Detroit goes with the Thurs-Fri-Sun print-edition model

By Steve Outing

The speculation ended quickly enough. Detroit newspaper executives announced today their plan to (they hope) survive the industry crisis with two newspapers intact by implementing the following in spring 2009:

  • Print the Detroit Free Press (Gannett-owned) on Thursdays, Fridays, and Sundays.
  • Print the Detroit News (MediaNews Group-owned) on Thursdays and Fridays.
  • Paid digital-replica subscription service on other days (part of home-delivery subscribers’ accounts).
  • Paid thinner editions sold on newsstands on other days.
  • Talk of “expanding digital information channels that provide news and information to a variety of audiences when, where and how they want it.”

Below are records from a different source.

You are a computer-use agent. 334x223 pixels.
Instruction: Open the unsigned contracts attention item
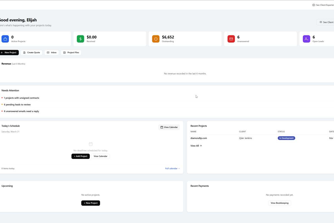(x=21, y=98)
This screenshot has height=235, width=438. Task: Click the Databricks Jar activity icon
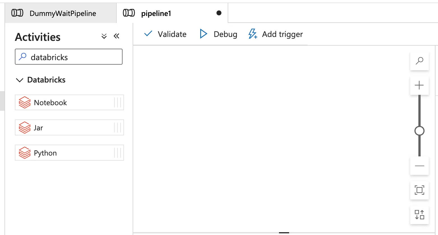(x=25, y=128)
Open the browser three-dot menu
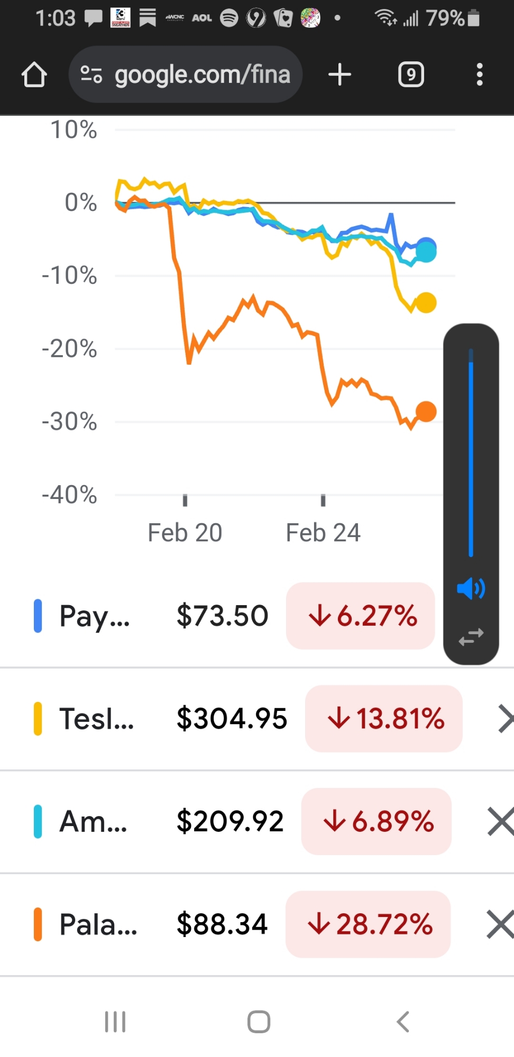This screenshot has width=514, height=1057. pos(479,75)
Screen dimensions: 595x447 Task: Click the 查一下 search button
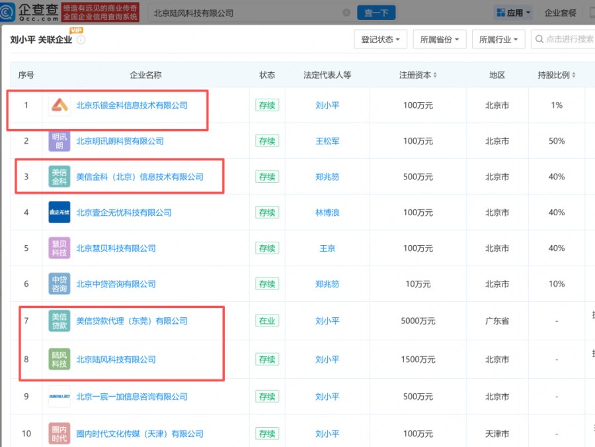click(x=376, y=13)
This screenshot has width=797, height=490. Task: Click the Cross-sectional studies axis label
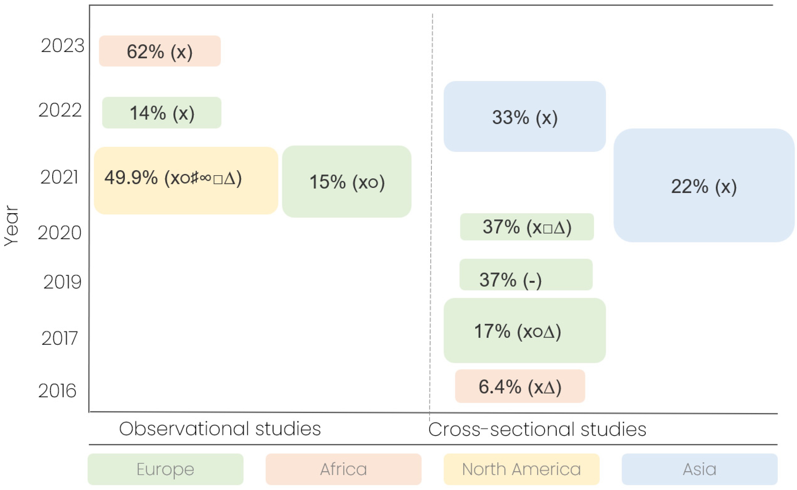point(537,429)
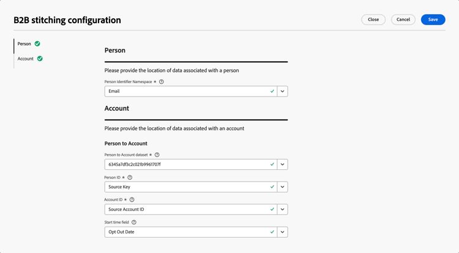Select the Person step in sidebar

(24, 44)
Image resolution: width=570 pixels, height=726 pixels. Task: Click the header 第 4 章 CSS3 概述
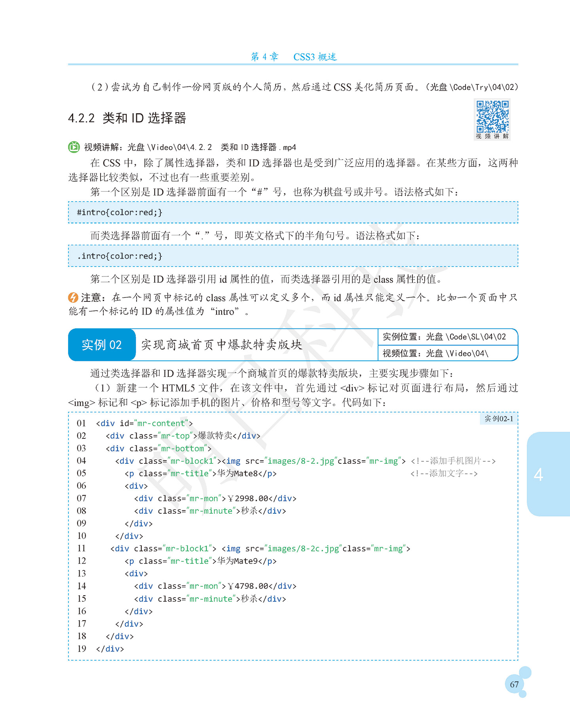tap(294, 57)
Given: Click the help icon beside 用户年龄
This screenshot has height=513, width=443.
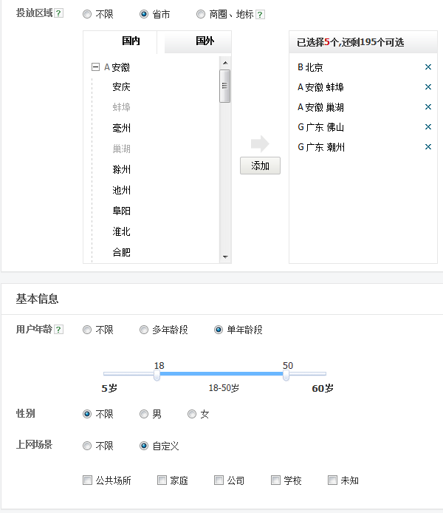Looking at the screenshot, I should pos(58,330).
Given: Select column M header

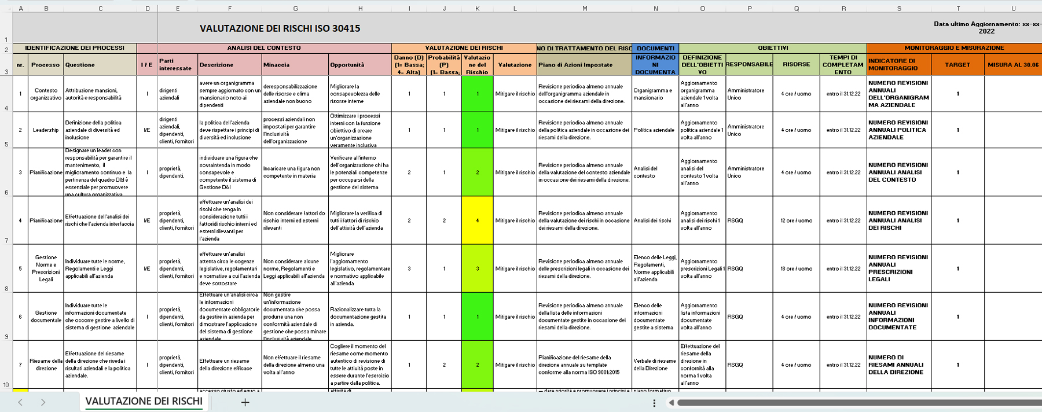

Full details are available at Romenesko.

My critique:

  • Paid editions on the non-home-delivery days is a mistake. Younger people will not, for the most part, pay for these on the newsstand. So this does nothing to address the problem of newspaper print editions’ aging demographic (average age, over 50). The Detroit papers have a chance at reaching younger people (who will not subscribe for home delivery) if they make scaled-back FREE editions available at newsstands, coffeeshops, malls, libraries, colleges and universities, etc. That can increase overall readership of the off-day print editions, and serve as a strong marketing vehicle to get more traffic to the papers’ various websites.
  • I think Martin Langeveld is right in suggesting that instead of a Sunday edition, the Free Press have a “weekend” edition published and made available on Saturday.
  • The Detroit newspapers press release made much of a strategy to improve its websites and go after more niche markets on the web. That’s fine, but I spotted one tiny mention of mobile services. To hit the younger audience, mobile must be a huge part of the digital strategy. Smartphones (a la the iPhone) are about to become ubiquitous.
  • I’ve never been a fan of digital-replica editions. Giving that away to home-delivery subscribers is fine, but I think most folks will just read the web or mobile editions, which are designed for their respective formats, while digital-replica for a computer screen is an annoying user experience. I don’t expect to see much in the way of non-print subscribers paying for the digital-replica editions.
  • This plan is designed to have no layoffs in newsroom staff (but cost cuts in other areas such as production and circulation). I very much doubt the publishers will stick to that. I predict free off-day editions will come as a later decision; those will be thinner; and less staff will be required.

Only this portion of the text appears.